Text passage –
Norfolk is perhaps not the first place that comes to mind when thinking of restoration shops. An accent with a fondness of a hard R? Absolutely. The Broads? But of course. James Blunt? Um, yes actually. Eye-wateringly beautiful classic car restoration, however? Not so much.
Though it should be, because Norfolk, or more specifically, Norwich is home to Norfolk Premier Coachworks, and let us tell you, the level of work on display here is nothing short of astounding. Before we get into the cars though, let’s look at how the company came to be.
The journey started in 2004 when Wayne Parker, a skilled body man and fabricator, decided it was time to take the plunge and go all in. Previous to this, Wayne had been working in the body shops of luxury brands, so was well-versed in high-end work. However, it was his projects outside of the full-time job, namely working on classic Porsches amongst others, that he found to be getting some serious traction. It was a brave move, but one that was clearly worth it.
Wayne started with just a small industrial unit – just about big enough to hold three cars – and from there things grew. Such was the reputation of Wayne and his small team, he soon needed to take over next door’s unit to make more space for a seemingly ever increasing number of customer cars. The team grew to four in this time and things were looking good for the business that seemed like such a gamble in ‘04.
Sadly though, Wayne was struck with a sudden health issue in ‘09 and what was a flourishing business looked to be something that Wayne would have to put behind him. Happily though, that wasn’t the case thanks to one customer in particular. That customer was Gary Steward, who is now a partner in the business.

Aim A –
Transcribe everything in the listing below, from the line containing "The image size is (1456, 819)." down to the line containing "Focus the recipients", including both of those lines.
The listing has no connection to the article on Norfolk Premier Coachworks.

Provided data –
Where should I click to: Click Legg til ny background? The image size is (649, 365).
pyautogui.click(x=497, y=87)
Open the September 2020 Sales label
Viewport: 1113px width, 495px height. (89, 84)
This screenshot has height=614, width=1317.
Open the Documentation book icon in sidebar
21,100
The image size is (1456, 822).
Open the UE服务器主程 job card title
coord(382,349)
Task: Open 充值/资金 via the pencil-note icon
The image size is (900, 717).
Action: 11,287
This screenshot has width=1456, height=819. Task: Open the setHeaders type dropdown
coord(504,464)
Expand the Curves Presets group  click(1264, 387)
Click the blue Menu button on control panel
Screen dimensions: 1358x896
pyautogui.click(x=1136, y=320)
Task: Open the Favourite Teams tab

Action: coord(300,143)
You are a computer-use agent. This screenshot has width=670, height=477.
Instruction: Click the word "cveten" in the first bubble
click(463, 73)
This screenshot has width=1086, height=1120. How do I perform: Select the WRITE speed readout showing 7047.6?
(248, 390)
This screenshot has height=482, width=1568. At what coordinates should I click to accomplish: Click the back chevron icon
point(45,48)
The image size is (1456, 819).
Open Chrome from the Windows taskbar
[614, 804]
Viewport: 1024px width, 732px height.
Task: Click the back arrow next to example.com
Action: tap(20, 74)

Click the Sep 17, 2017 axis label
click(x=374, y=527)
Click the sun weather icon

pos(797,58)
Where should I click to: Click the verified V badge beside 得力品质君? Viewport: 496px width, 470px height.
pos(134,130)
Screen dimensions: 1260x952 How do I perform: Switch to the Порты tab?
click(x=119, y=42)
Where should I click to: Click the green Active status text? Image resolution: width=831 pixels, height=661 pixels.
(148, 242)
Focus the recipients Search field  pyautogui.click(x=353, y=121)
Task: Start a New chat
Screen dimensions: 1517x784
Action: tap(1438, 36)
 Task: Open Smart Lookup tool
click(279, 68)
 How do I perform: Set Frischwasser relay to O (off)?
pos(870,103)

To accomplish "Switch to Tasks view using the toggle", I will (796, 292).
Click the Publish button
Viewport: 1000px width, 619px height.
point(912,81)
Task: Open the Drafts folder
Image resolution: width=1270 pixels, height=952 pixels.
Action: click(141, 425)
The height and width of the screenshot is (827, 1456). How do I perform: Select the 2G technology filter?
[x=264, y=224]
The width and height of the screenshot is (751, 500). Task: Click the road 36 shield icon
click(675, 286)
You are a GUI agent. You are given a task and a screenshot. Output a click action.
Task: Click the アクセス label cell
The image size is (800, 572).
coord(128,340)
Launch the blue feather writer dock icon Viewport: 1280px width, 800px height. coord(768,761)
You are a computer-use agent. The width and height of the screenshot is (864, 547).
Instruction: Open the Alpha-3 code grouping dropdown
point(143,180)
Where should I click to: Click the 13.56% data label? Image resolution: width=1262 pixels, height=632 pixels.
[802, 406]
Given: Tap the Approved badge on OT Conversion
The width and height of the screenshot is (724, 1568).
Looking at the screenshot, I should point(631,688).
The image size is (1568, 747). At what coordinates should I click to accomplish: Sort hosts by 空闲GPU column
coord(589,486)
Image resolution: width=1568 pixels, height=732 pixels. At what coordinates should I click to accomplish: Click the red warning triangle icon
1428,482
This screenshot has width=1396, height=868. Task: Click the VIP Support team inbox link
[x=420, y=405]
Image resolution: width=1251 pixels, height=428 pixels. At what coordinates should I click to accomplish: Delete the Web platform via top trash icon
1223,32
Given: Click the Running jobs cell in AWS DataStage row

Aim B –
Write the next part of the article on Norfolk Premier Coachworks, starting after its final sentence.

Result A –
The image size is (1456, 819).
Open Chrome from the Windows taskbar
[614, 804]
Viewport: 1024px width, 732px height.
Task: Click the back arrow next to example.com
Action: tap(20, 74)

Click the Sep 17, 2017 axis label
click(x=374, y=527)
Click the sun weather icon

pos(797,58)
Where should I click to: Click the verified V badge beside 得力品质君? Viewport: 496px width, 470px height.
pos(134,130)
Screen dimensions: 1260x952 How do I perform: Switch to the Порты tab?
click(x=119, y=42)
Where should I click to: Click the green Active status text? Image resolution: width=831 pixels, height=661 pixels.
(148, 242)
Focus the recipients Search field  pyautogui.click(x=353, y=121)

Result B –
Gary saw it as a terrible shame for Wayne to pack up on what he had built, so instead the two devised a plan to not only keep the business going, but to also expand it and thus leave Wayne to focus on what he loves doing – metalwork and fabrication.
The first key expansion was a paint shop, as the team were keen to ensure that their metalwork was finished with the highest quality paint finish. As such, the business now boasts a full bodyshop, low bake oven and Glassuit 55 line solvent refinishing system and De Beers water based facilities. It’s all very cutting edge, and when you see the finished cars, the quality is evident.
In 2010, the fabrication side of the business needed to grow, which brings us to the workshop the business is in today. The paintshop is still down the road in a separate unit, because as we know, these two disciplines don’t really mix. That said, there are talks of a unified facility in the future, but with solid provisions for allowing happy cohabitants.
So what of the cars? Well, in the early days the onus was indeed on Porsches but not through any deliberate act. They were simply the cars that came through the doors, then because of the quality of the work one owner would speak to another – it became self fulfilling. The company now enjoys an enviable reputation in Porsche circles, and that shows when you look at the cars the team can tag their name to. Cars like the 1973 R6 Martini Racing Porsche Carrera RS prototype, or how about the 356 that is thought to have once been owned by Ferdinand himself? You don’t get those kinds of gigs by being average.
As Wayne and Gary talk us through the business, they both point out that while Norfolk premier Coachworks is indeed a formidable force for fans of Ferdinand’s finest (try saying that ten times, fast), they don’t want to be pigeonholed. Gary is very keen to explain what other great work the company has done and is doing. One such car being a Bentley that has consumed some 8,000 hours during its initial restoration. During our visit, it was back in the workshop for some much-needed refinishing work after covering some miles back out on the road.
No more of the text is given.